Extracted text >>
** Start **

The court of appeals rejected these arguments on the authority of State ex rel. Gerhardt v. Krehbiel (1974), 38 Ohio St.2d 90, 67 O.O.2d 92, 310 N.E.2d 251, Cleveland Elec. Illum. Co. v. Cleveland (1988), 37 Ohio St.3d 50, 524 N.E.2d 441, and Fuldauer v. Cleveland (1972), 32 Ohio St.2d 114, 61 O.O.2d 374, 290 N.E.2d 546. We concur.
The syllabus in Gerhardt states:
“Where a municipal charter prescribes the manner for the removal of municipal officers, any attempt by the municipality’s legislative body to remove an officer in a manner at variance or in conflict with the charter’s directives is a nullity.”
In Cleveland Elec. Illum., supra, at paragraph three of the syllabus, we said:
“In matters of construction, it is the duty of this court to give effect to the words used, not to delete words used or to insert words not used. (Columbus-Suburban Coach Lines v. Pub. Util. Comm. [1969], 20 Ohio St.2d 125, 127, 49 O.O.2d 445, 446, 254 N.E.2d 8, 9, followed.)”
In Fuldauer, supra, at 118, 61 O.O.2d at 376, 290 N.E.2d at 549, we said that the feasibility or wisdom of charter provisions is “not a matter for our consideration.”
These cases provide ample justification for the court of appeals’ interpretation of Section 6, Article VI of the North Olmsted Charter. Accordingly, the court of appeals did not err in finding that the city failed to comply with the charter in removing Stroh.

** End **

(Stored data entries)

** Start **

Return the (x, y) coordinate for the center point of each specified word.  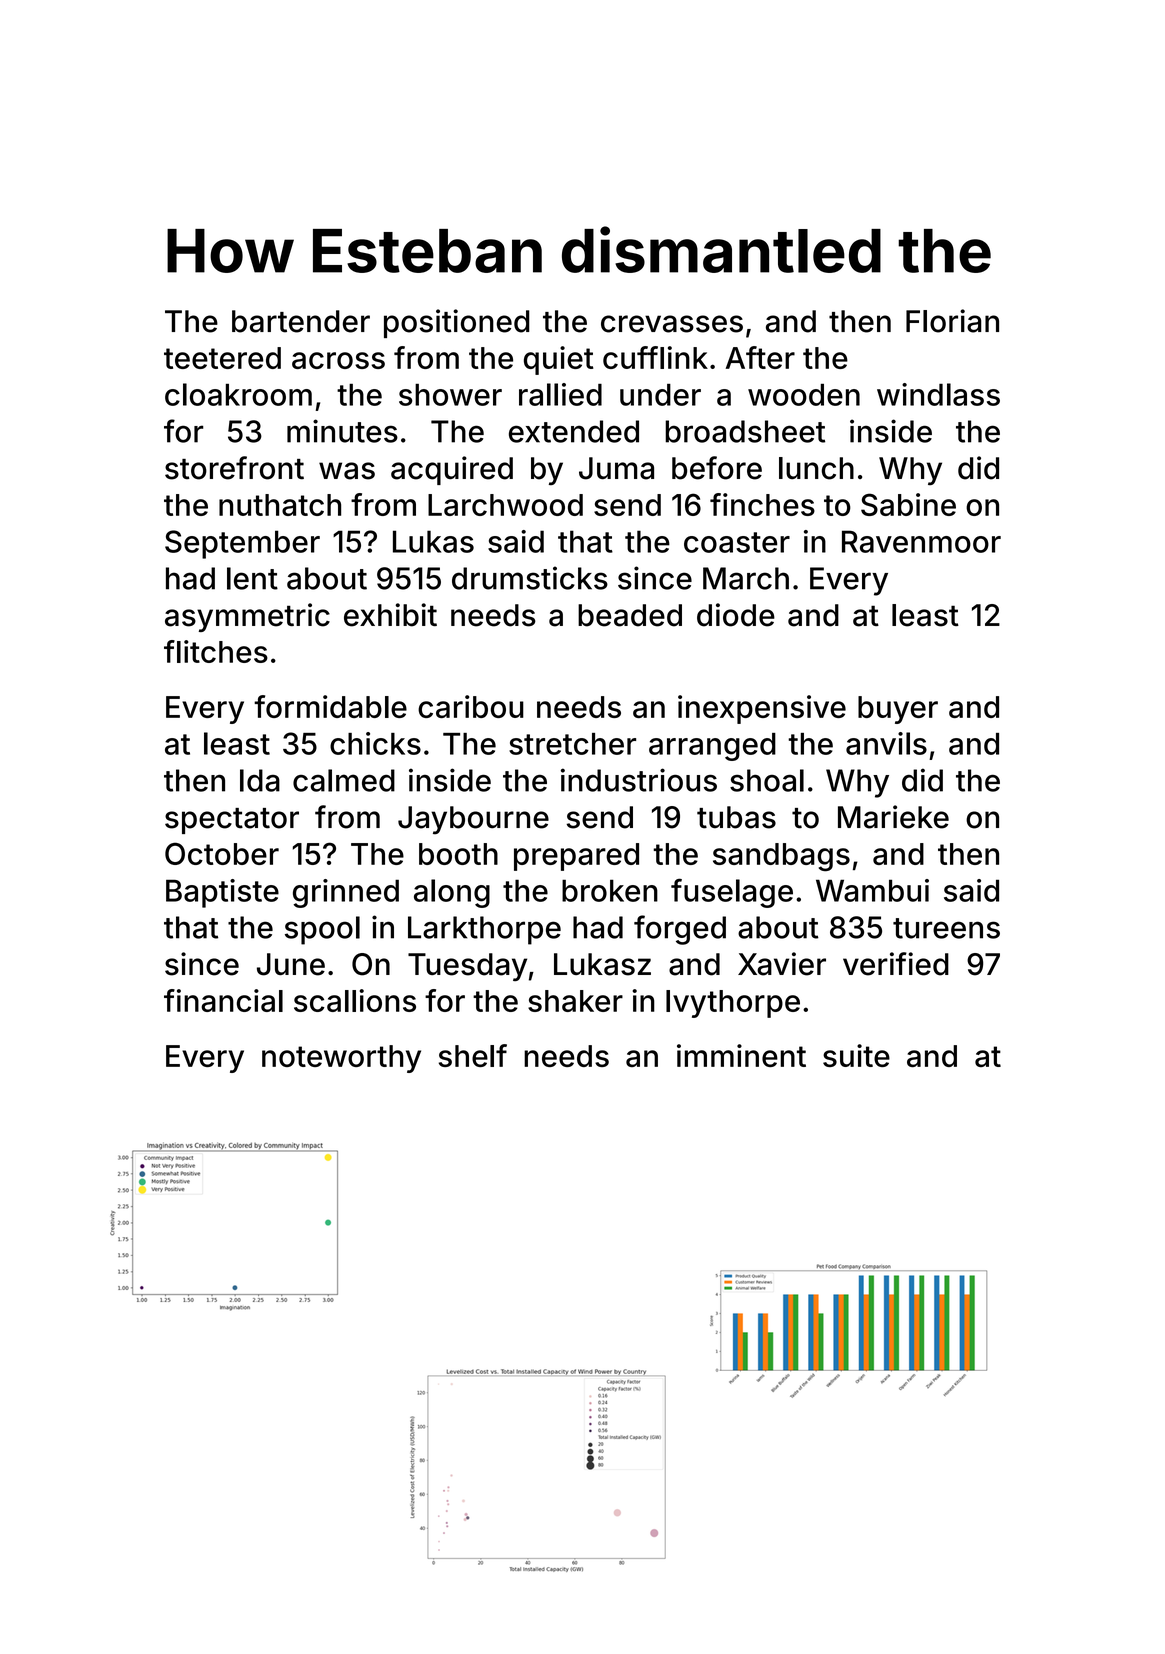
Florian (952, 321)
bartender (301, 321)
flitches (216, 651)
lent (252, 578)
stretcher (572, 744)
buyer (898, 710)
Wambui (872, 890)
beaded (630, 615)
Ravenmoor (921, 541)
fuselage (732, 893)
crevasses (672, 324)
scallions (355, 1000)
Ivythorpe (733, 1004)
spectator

** End **

Goals >>
1 - According to the opinion excerpt, which provision of the North Olmsted Charter did the court of appeals interpret?
2 - Set down the passage of the opinion excerpt word for word, starting with "These cases provide" and going on through "in removing Stroh.".
3 - Name every case cited by title in the opinion excerpt.

Exercise responses >>
1 - Section 6, Article VI of the North Olmsted Charter.

2 -
These cases provide ample justification for the court of appeals’ interpretation of Section 6, Article VI of the North Olmsted Charter. Accordingly, the court of appeals did not err in finding that the city failed to comply with the charter in removing Stroh.

3 -
- State ex rel. Gerhardt v. Krehbiel
- Cleveland Elec. Illum. Co. v. Cleveland
- Fuldauer v. Cleveland
- Columbus-Suburban Coach Lines v. Pub. Util. Comm.